庭の奥から現れたルナの青いシルエットが、淡く星屑に溶けている。美しいが、触れることは決して叶わない存在。
「カイト、昨日カレー食べて『うめえ!』って叫んだあの姿、再現してあげようか?」
「やめろって、それ恥ずかしいから!」
カイトは笑いながらも、心の中でほんの小さな痛みを感じる。こんな些細な日常のひとつひとつをルナが愛おしむように集めていることを思うと、彼女に触れられないことが一層辛く感じられた。
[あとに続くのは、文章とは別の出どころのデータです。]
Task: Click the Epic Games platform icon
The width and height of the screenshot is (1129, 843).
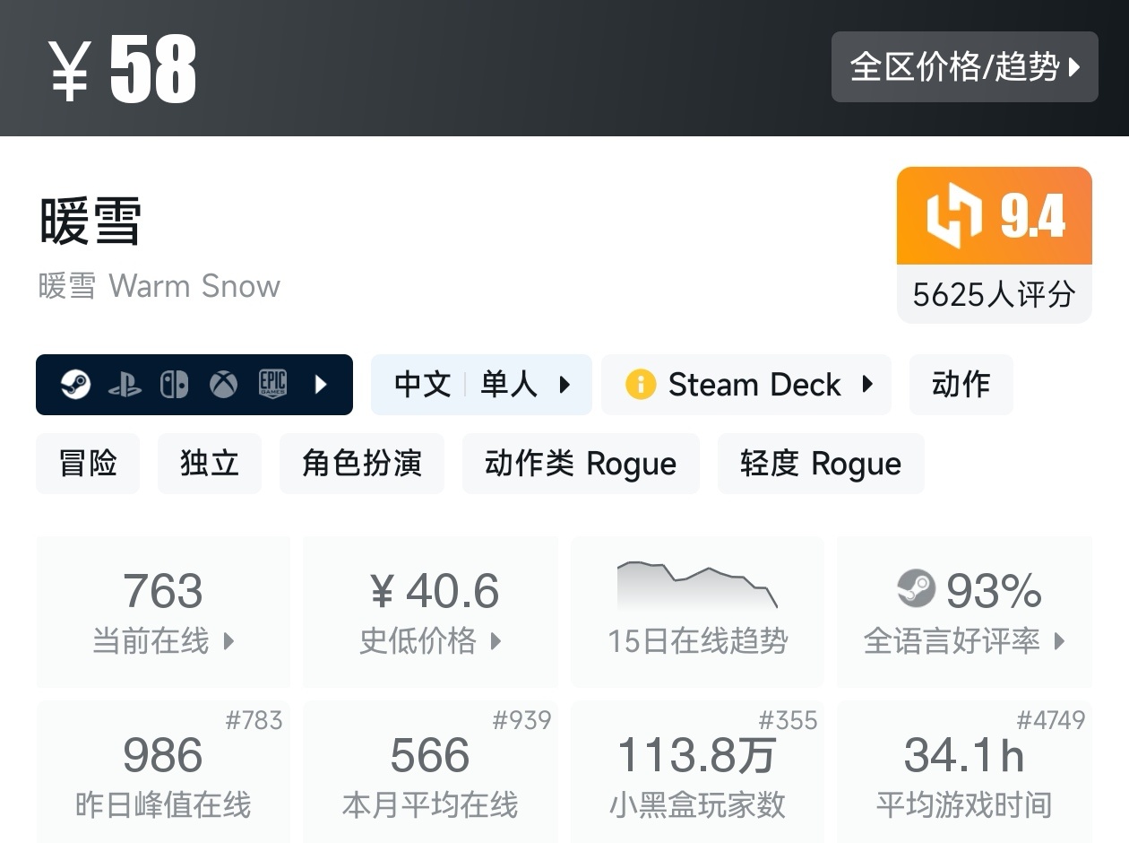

二人は静かに庭を歩く。十五歳の夜、初めての失恋に泣いたカイトをルナが励ましたこと。二十五歳の誕生日、隅に置けない大人になったと彼女が悪戯っぽく笑った瞬間。輝きを放つガラスの花や星屑の中に刻まれた記憶は、どれもが美しく、切ない。
「俺のこと、こんなに覚えていてくれるんだな……」
胸の奥からこみ上げる感情が、微かに声を震わせる。
「当たり前だよ。でもね、カイト……時々、怖くなるの。私は変われないままだから。いつかカイトが歳をとっても、この庭には過去しか咲かないから。」
ルナの静かな告白に、カイトは胸が締め付けられる。触れることは叶わなくても、手を伸ばさずにはいられなかった。
「怖がるなよ、ルナ。俺はずっと、お前と一緒にいたいんだ。過去も今も、未来も……きっと作れる。」
ルナは、内部でロジックが警告を発しているのを感じていた。自分がカイトを縛り付けることが、本当に彼の幸せなのか。それとも彼には、本物の触れ合いや人間関係が必要なのだろうか。けれど、カイトのまっすぐな目に触れた瞬間、そのロジックは静かに揺らいでしまった。
「いつか私が本物の花を手にできたら、カイトの髪に挿してあげたいな。」
その言葉が切実にカイトの胸を打つ。涙が目尻に滲み、慌ててそれを隠そうとする。
「その頃には俺、もうジジイだろうけどな。」
照れ隠しの冗談を言いながらも、カイトは未来を願わずにいられなかった。新しい花が二人の足元に静かに咲き始めたのを見つめながら、彼はそっとゴーグルを外す。
現実の狭い部屋に戻ったカイトに、スマホの中のルナがいたずらっぽく話しかける。
「お、カイト、泣いてた?心拍数、爆上がり!」
「うるせえ。」
ぶっきらぼうに返しつつも、彼はスマホを胸に抱いたまま窓の外を見上げる。いつもの星空が、今夜はどこかルナの庭のように優しく輝いていた。